Heart to heart: Cardiospheres for myocardial regeneration

Cardiac regenerative therapies seek to grow new myocardium after "irreversible" injury such as myocardial infarction. Various cell types and delivery techniques have been used in experimental models of human disease and clinical trials. When selecting a candidate stem cell type for clinical use, multiple factors need to be taken into consideration. The ability to regenerate myocardium without potentiating arrhythmogenesis is a critical property. Skeletal myoblasts engraft, differentiate, and are arrhythmogenic; in contrast, bone marrow-derived cells do not engraft long-term and have not been associated with excess arrhythmias. Neither cell type, however, achieves true myocardial regeneration. Recognition of the existence of cardiac stem cells and of the ability of mature myocytes to reenter the cell cycle and proliferate has motivated the development of new approaches to cardiac regenerative medicine.

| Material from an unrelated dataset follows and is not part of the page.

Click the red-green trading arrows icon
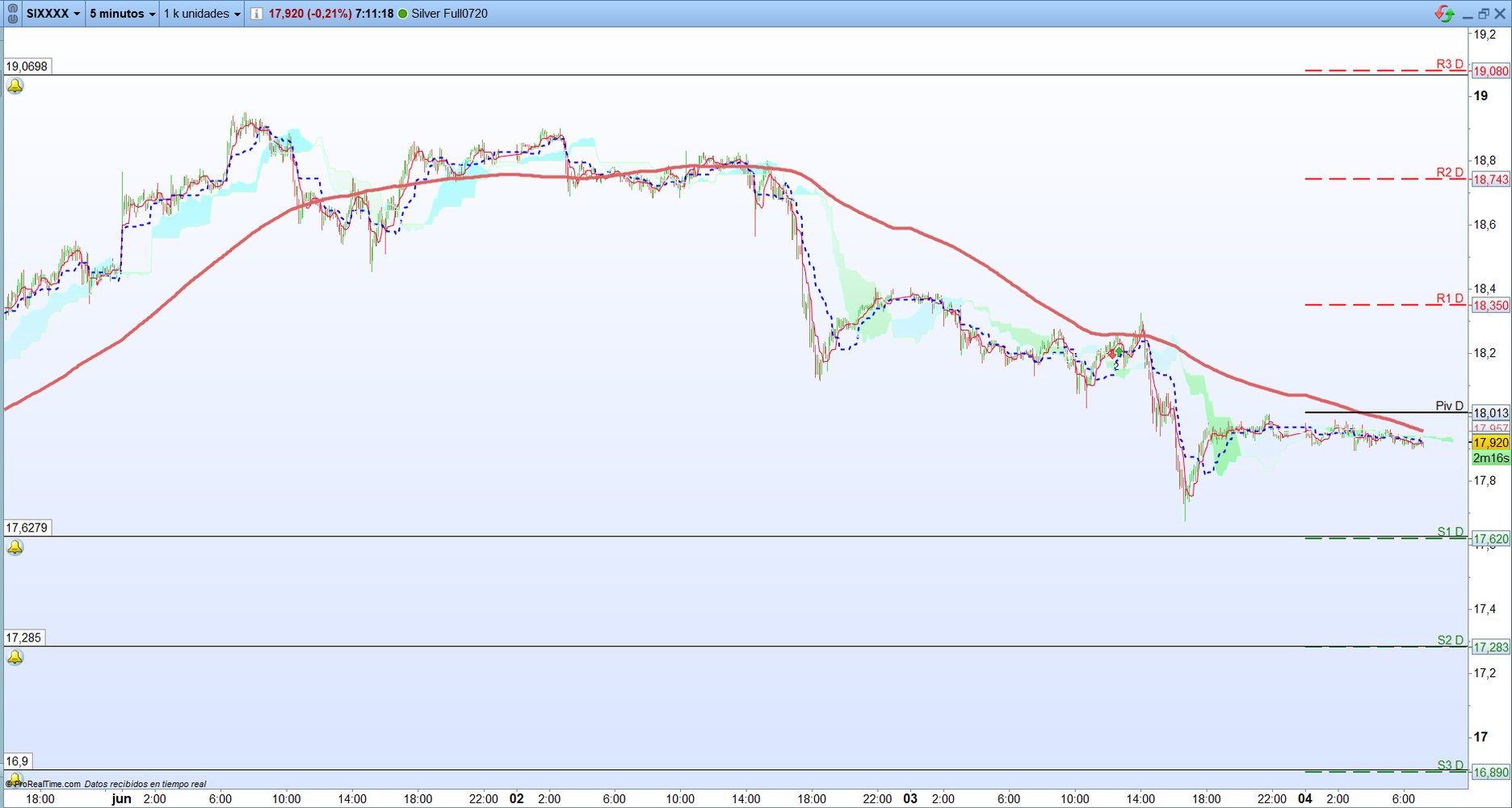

Cardiosphere-derived cells decrease scar mass and regenerate viable myocardium both in animal models and in the CADUCEUS (Cardiosphere-Derived Cells For Heart Regeneration After Myocardial Infarction) clinical trial. Although cardiosphere-derived cells fulfill the criteria for stem cells, their stemness appears not to mediate the therapeutic benefit; instead, indirect mechanisms lead to proliferation of the host myocardium. Being of endogenous origin, the newly grown heart muscle is electrically and mechanically well integrated with preexisting myocardial tissue. We hypothesize that cardiac arrhythmias are less likely to complicate cell therapy when the mechanisms of benefit involve secondary proliferation of endogenous myocardium. Conversely, arrhythmias will more likely bedevil therapeutic approaches (such as transplantation of skeletal myoblasts or pluripotent stem cells) that lead to exogenous grafts within the heart, with the degree of coupling and the extent of inhomogeneity being critical determinants of the net effect.